SpaceX to start making their own fuel supply

If SpaceX is going to launch as often as they say they want to, there's a big problem they need to address.  We got a hint about this in Flight Test 10 - after two days being scrubbed because of weather, on the third day, the coverage team said if it couldn't launch on that day, they couldn't try again the next day.  The cryogenic fuel and oxidizers were used up and it takes many days worth of deliveries to refill their tanks.  

Let's start with what seems to be a very obvious disconnect here.  SpaceX has spent years and millions on the building called Starfactory, that was designed to produce one Starship per day.  That's nothing short of an astounding number.  Remember the talk before FT-10 about "the machine to build the machine?"  That's Starfactory.  But what about the fuel?

Tanker trucks have typically delivered rocket propellant to launch pads at America's busiest spaceports in Florida and California. SpaceX has used the same method of bringing propellant for the first several years of operations at Starbase.  There are tons of reports that the road to Starbase those tanker trucks take are falling apart with potholes and cracked pavement everywhere. 

But a reusable Starship's scale dwarfs that of other rockets. It stands more than 400 feet tall, with a capacity for more than a million gallons of super-cold liquid methane and liquid oxygen propellants. SpaceX also uses large quantities of liquid nitrogen to chill and purge the propellant loading system for Starship.

It's not just Starship's size. SpaceX has the green light from the Federal Aviation Administration to launch Starships up to 25 times per year from South Texas, and is seeking regulatory approval to fly up to 120 times from new launch pads on Florida's Space Coast. Eventually, SpaceX eyes daily launches of Starship, or even more, as the company deploys a fleet of ships traveling to low-Earth orbit, the Moon, and Mars. 

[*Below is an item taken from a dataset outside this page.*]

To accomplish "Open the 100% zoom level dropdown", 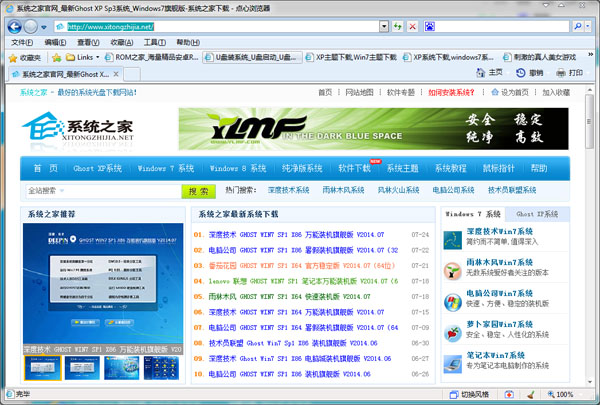I will click(579, 396).
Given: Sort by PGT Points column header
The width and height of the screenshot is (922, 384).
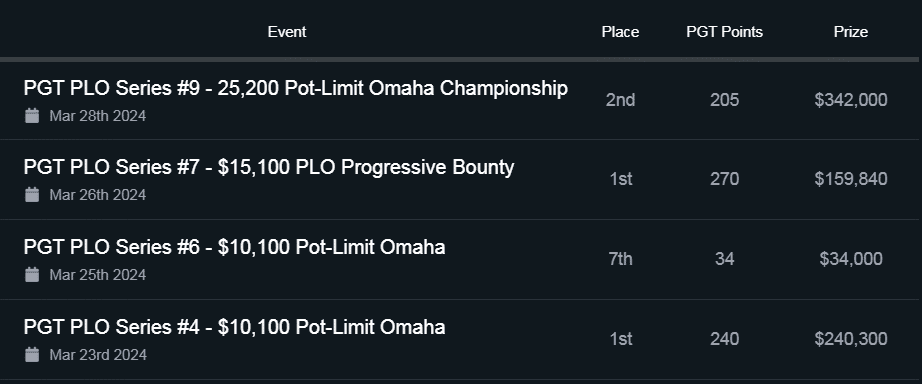Looking at the screenshot, I should (724, 32).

To accommodate one Starship launch, more than 200 tanker trucks traveling from distant refineries are needed to deliver all of the methane, liquid oxygen, and liquid nitrogen.   Now imagine one launch every hour for a full day.  4,800 trucks?   I'll just say can't be done.  Ain't gonna happen. The answer SpaceX chose is to create their own fuels.

The company recently received approval from local authorities to build an air separation plant across the highway just north of the Starbase launch pads. Construction of the plant began this summer. Once operational, this facility will take in air, condense it, and separate it into oxygen and nitrogen. The resulting liquid oxygen and liquid nitrogen will flow about 1,000 feet through a pipeline into ground storage tanks at the launch site.   

This, of course, is only part of their needs.  There's no mention of fuel (methane).  

The answer to this problem is a pair of methane liquefaction facilities to convert natural gas—initially delivered by truck or a future pipeline—into pure liquid methane, and eventually, a methane generation plant co-located with Starbase's dual launch pads. 
...
A public notice released by the US Army Corps of Engineers on August 27 describes SpaceX's plans, and an accompanying map illustrates the changes coming to the Starbase launch site. 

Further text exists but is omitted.